Qwen2.5 VL
Qwen2.5-VL is a multimodal vision-language model (VLM) family developed by the Qwen team (Alibaba Cloud). Building on the strengths of the previous generation, it improves long-video understanding, ultra-long document parsing, and logical reasoning in complex scenes, aiming to provide more general and practical visual interaction capabilities.
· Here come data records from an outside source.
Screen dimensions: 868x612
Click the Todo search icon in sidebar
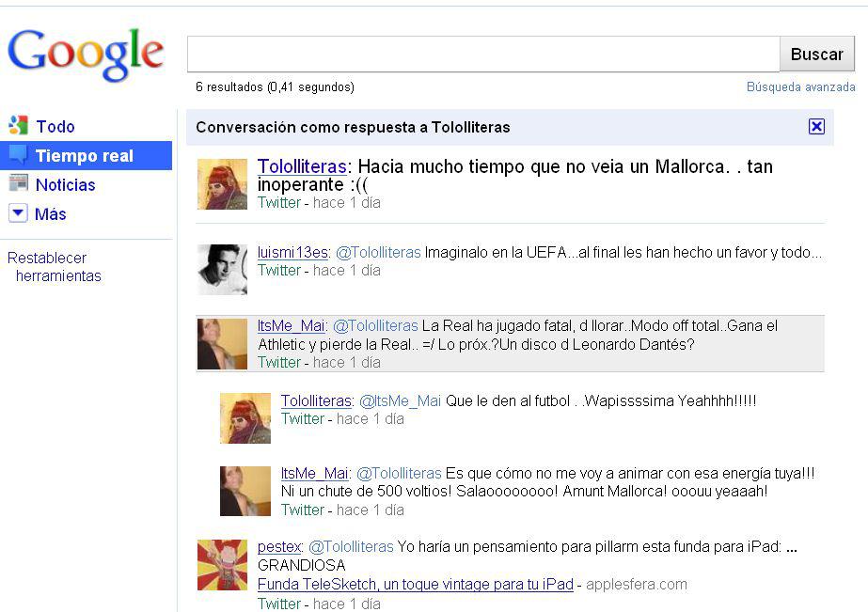pyautogui.click(x=18, y=126)
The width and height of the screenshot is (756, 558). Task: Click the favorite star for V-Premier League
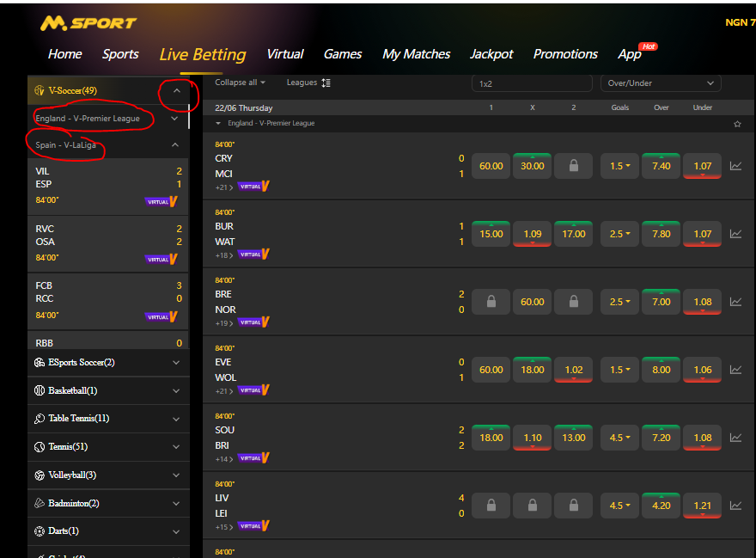737,124
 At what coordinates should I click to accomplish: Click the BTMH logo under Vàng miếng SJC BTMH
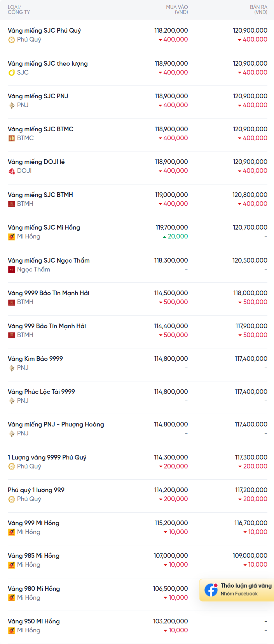tap(12, 204)
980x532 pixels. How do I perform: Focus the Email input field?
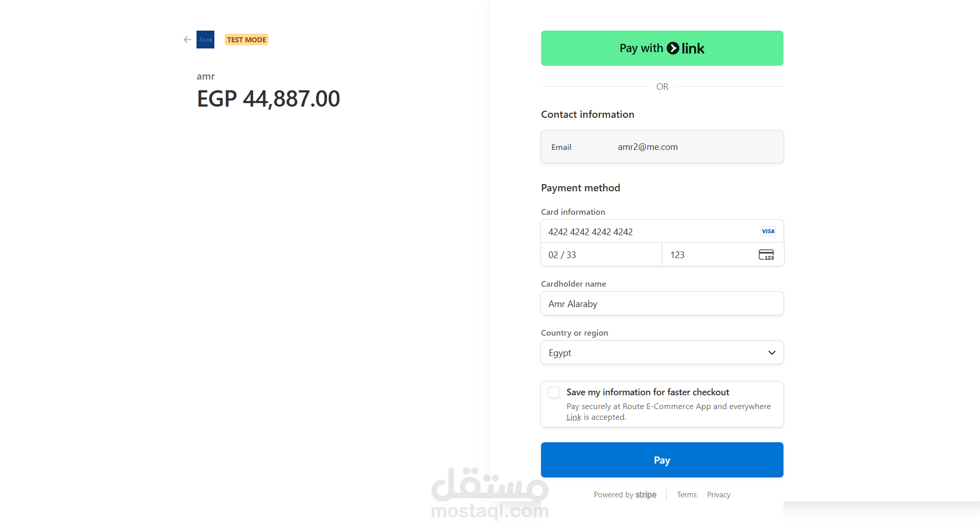pos(694,147)
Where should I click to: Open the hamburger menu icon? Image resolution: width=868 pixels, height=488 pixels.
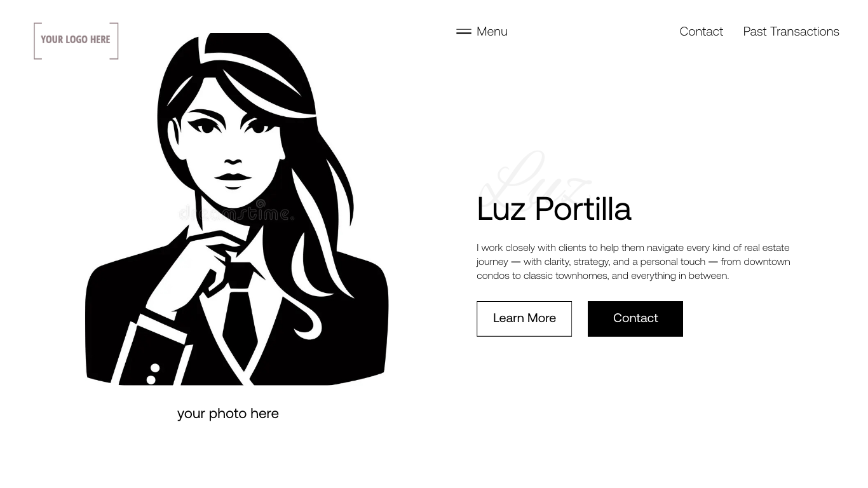click(464, 31)
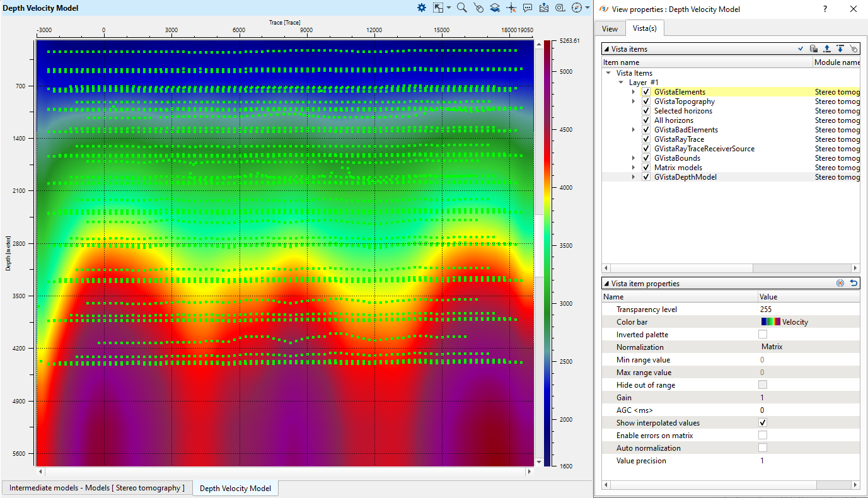
Task: Click the tape measure ruler tool
Action: [x=560, y=8]
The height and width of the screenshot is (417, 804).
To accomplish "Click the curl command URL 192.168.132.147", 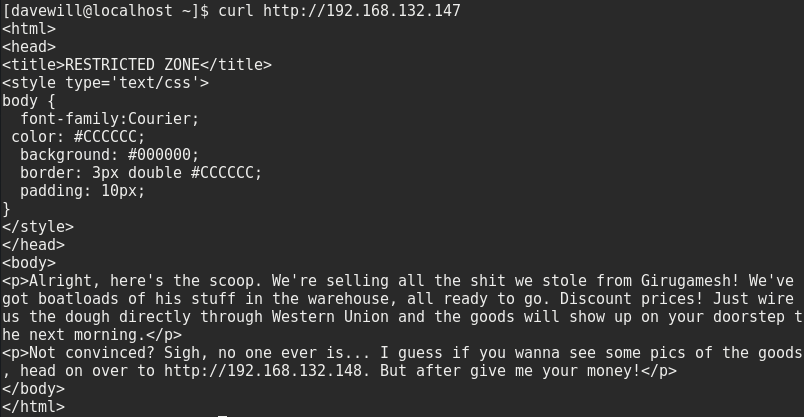I will point(361,10).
- Key features: strong visual perception and alignment, supporting high-resolution images and video inputs longer than 1 hour. A major highlight is the improved “Visual Agent” capability, enabling accurate coordinate grounding, UI interaction, and complex structured data extraction for automation workflows, multimodal search, and high-accuracy visual Q&A.
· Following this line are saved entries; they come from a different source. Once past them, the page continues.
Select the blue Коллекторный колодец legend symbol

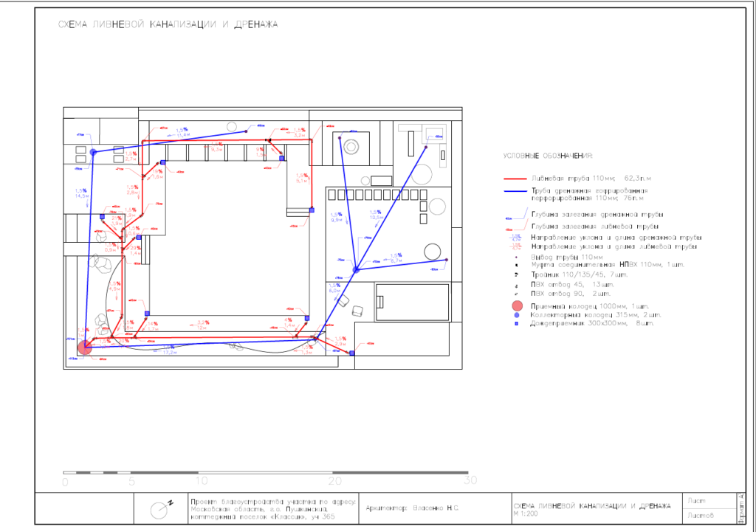coord(517,315)

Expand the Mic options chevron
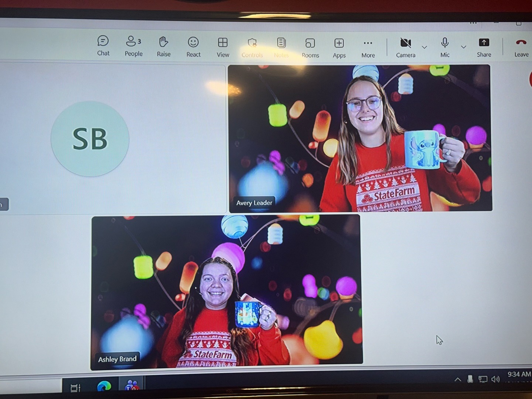point(463,47)
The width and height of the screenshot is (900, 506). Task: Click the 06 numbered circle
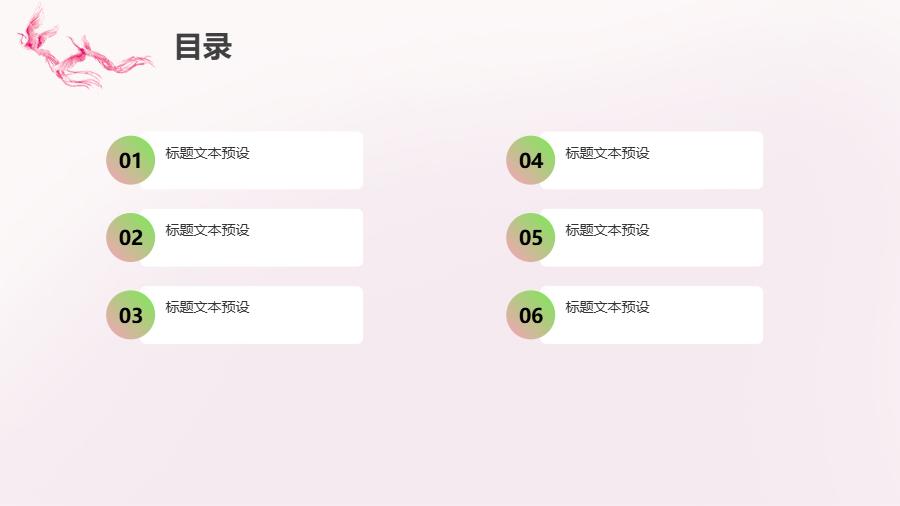pyautogui.click(x=531, y=315)
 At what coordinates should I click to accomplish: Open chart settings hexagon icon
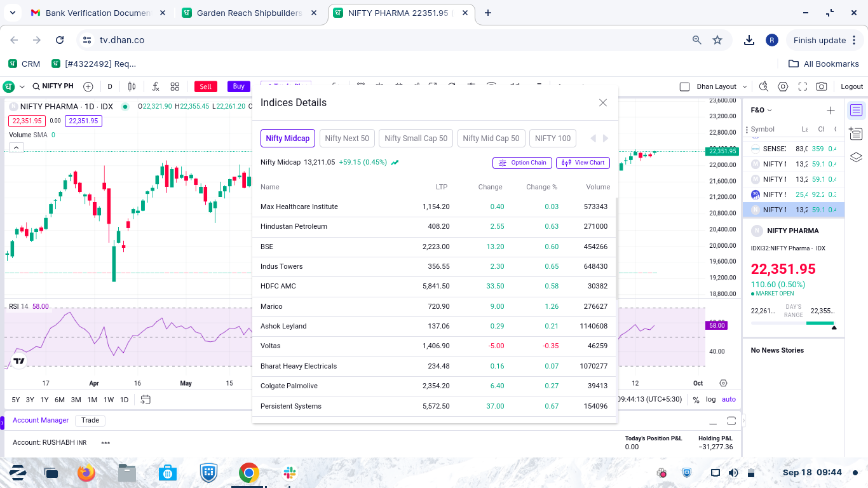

- Model variant: Qwen2.5-VL-3B-Instruct is a mid-sized (~3B parameters) instruction-tuned model. It provides an excellent balance between capability and compute cost, making it suitable for edge devices, real-time interactive applications, and low-resource development environments.
Environment Setup
Follow the llama.cpp document to prepare llama.cpp.
Quick Start
Download the Model
O6 / O6N
pip3 install modelscope
cd llama.cpp
modelscope download --model radxa/Qwen2.5-VL-3B-Instruct-NOE mmproj-Qwen2.5-VL-3b-Instruct-F16.gguf --local_dir ./
modelscope download --model radxa/Qwen2.5-VL-3B-Instruct-NOE Qwen2.5-VL-3B-Instruct-Q5_K_M.gguf --local_dir ./
modelscope download --model radxa/Qwen2.5-VL-3B-Instruct-NOE test.png --local_dir ./
Run the Model
O6 / O6N
./build/bin/llama-mtmd-cli -m ./Qwen2.5-VL-3B-Instruct-Q5_K_M.gguf --mmproj ./mmproj-Qwen2.5-VL-3b-Instruct-F16.gguf -p "Describe this image." --image ./test.png
Full Conversion Workflow
Clone the Model Repository
O6 / O6N
cd llama.cpp
git clone https://huggingface.co/Qwen/Qwen2.5-VL-3B-Instruct
Create a Virtual Environment
O6 / O6N
python3 -m venv .venv
source .venv/bin/activate
pip3 install -r requirements.txt
Model Conversion
Convert the Text Module
O6 / O6N
python3 ./convert_hf_to_gguf.py ./Qwen2.5-VL-3B-Instruct
Convert the Vision Module
O6 / O6N
python3 ./convert_hf_to_gguf.py --mmproj ./Qwen2.5-VL-3B-Instruct
Model Quantization
This guide uses Q5_K_M quantization.
O6 / O6N
./build/bin/llama-quantize ./Qwen2.5-VL-3B-Instruct/Qwen2.5-VL-3B-Instruct-F16.gguf ./Qwen2.5-VL-3B-Instruct/Qwen2.5-VL-3B-Instruct-Q5_K_M.gguf Q5_K_M
Model Test

Test input image
O6 / O6N
./build/bin/llama-mtmd-cli -m ./Qwen2.5-VL-3B-Instruct/Qwen2.5-VL-3B-Instruct-Q5_K_M.gguf --mmproj ./Qwen2.5-VL-3B-Instruct/mmproj-Qwen2.5-VL-3b-Instruct-F16.gguf -p "Describe this image." --image ./test.png
Model output:
$ ./build/bin/llama-mtmd-cli -m ./Qwen2.5-VL-3B-Instruct/Qwen2.5-VL-3B-Instruct-Q5_K_M.gguf --mmproj ./Qwen2.5-VL-3B-Instruct/mmproj-Qwen2.5-VL-3b-Instruct-F16.gguf -p "Describe this image." --image ./Qwen2.5-VL-3B-Instruct/test.png
build: 7110 (3ae282a06) with cc (Debian 12.2.0-14+deb12u1) 12.2.0 for aarch64-linux-gnu
llama_model_loader: loaded meta data with 27 key-value pairs and 434 tensors from ./Qwen2.5-VL-3B-Instruct/Qwen2.5-VL-3B-Instruct-Q5_K_M.gguf (version GGUF V3 (latest))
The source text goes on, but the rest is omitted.